In a previous article of this Blog, we discussed the importance of assessing quality during the development of data intensive applications (DIA). In particular, we explored the performance and reliability properties of DIA and presented a Simulation tool (SimTool) that helps on this purpose. This article extends such contribution, concretely for addressing the quality topic in the DevOps context. The core idea of DevOps is to foster a close cooperation between the Dev and Ops teams. Probably, the reader will also be interested on taking a look of what the DICE project proposes at this regard.

Assessment Approach

The quality assessment of a DIA can be carried out in between the design and code implementation stages. The SimTool [1] contributes towards automatizing the assessment activities. Concretely, it computes performance metrics (throughput, utilization and service response time) and reliability metrics. SimTool fits within a complete DevOps workflow for DIA development. A typical usage scenario of the SimTool happens when a new Dev cycle starts, the addition of a new functionality is planned, and monitored information from the Ops is received.
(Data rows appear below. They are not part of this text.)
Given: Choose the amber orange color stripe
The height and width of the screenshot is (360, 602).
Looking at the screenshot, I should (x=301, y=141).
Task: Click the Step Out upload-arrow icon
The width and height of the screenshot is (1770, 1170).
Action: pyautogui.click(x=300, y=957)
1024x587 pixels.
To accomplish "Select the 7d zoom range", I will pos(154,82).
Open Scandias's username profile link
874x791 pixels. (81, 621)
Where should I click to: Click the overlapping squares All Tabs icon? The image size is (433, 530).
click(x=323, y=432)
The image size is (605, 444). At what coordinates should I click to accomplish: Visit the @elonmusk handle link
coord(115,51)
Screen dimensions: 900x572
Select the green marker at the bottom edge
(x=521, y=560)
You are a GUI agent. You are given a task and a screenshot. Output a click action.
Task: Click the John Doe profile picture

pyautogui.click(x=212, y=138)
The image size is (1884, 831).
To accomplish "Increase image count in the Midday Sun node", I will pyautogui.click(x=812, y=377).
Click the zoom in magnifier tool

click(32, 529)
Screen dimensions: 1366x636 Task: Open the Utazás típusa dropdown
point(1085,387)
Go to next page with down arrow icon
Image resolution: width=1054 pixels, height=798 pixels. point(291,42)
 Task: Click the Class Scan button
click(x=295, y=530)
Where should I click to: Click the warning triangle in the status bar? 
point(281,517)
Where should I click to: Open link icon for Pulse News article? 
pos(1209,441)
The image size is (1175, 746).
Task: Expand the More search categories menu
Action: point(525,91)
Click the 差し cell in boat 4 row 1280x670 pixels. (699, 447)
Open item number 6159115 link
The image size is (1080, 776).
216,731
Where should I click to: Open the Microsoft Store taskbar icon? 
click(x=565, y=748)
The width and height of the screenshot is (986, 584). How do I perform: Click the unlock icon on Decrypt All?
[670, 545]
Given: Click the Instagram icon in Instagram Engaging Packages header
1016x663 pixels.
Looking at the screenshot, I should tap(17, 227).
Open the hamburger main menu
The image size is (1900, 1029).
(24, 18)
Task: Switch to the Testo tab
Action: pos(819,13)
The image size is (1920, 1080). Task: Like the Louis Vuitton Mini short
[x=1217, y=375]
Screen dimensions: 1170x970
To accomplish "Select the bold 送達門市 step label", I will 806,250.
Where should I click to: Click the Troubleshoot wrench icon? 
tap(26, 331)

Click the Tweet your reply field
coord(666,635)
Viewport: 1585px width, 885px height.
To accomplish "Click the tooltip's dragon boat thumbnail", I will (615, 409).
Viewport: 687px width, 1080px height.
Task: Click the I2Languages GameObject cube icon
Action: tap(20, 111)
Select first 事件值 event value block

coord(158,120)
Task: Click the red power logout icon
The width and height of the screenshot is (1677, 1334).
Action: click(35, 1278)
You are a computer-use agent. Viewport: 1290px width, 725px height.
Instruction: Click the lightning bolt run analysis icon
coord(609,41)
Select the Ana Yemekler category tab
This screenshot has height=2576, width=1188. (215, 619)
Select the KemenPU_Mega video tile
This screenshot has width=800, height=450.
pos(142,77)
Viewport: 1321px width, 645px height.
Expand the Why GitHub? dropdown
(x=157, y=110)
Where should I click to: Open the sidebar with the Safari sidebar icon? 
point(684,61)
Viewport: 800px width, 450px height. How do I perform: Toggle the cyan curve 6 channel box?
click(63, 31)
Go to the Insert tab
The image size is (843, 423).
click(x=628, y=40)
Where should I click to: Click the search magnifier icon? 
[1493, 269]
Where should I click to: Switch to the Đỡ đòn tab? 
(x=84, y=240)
The overall system, including the new functionality, needs to satisfy quality requirements, which were already defined or updated in the current iteration. Using the monitored information, the quality parameters in the design models, e.g, the actual host demands, are automatically updated.

A Tax Fraud DIA

In the context of the European Union, Tax fraud represents a huge problem. It causes a big fiscal loss of money, estimated to be of the order of 1 trillion euros per year [2]. Netfective Technology has started building a Tax fraud DIA, called Big Blu. First, it has been built a rapid prototype to validate the whole approach around focus groups and internal requirements gathering. Second, it has been built an MVP (Minimum Viable Product) respecting the 80/20 rule which means 80 per cent of the expected results must come from 20 per cent of efforts. This MVP has been developed, deployed and tested on a private Cloud relying on an agile DevOps approach. The third and last step is to move from an MVP to a first release with a stable and scalable architecture, which can be deployed on a production environment. The current version of the MVP is based on Java and Scala as programming languages above a Cassandra and Spark clusters respectively for data management and data processing. Next, we report an experience conducted for assessing quality [3], using SimTool, during two iterations of the MVP development.

Assessment Experience

In a given iteration, the Ops team reported saturation of a Big Data processing computational node. In particular, the response time for a computational branch was required to be completed in 10 minutes, however this was largely surpassed. The Dev team realized that, by inspecting monitored information, the issue could be due to some events:

The growth in the number of requests to the system.
The growth of the database.

Using SimTool, we tried to confirm our guess by simulating increments in the arrival rate of requests to the processing node, and also increments in the execution time required by the computational branch. Concretely, we simulated the arrival rate from 0.0016 req/s until reaching system saturation and the execution time from 2.5 minutes to 5 minutes.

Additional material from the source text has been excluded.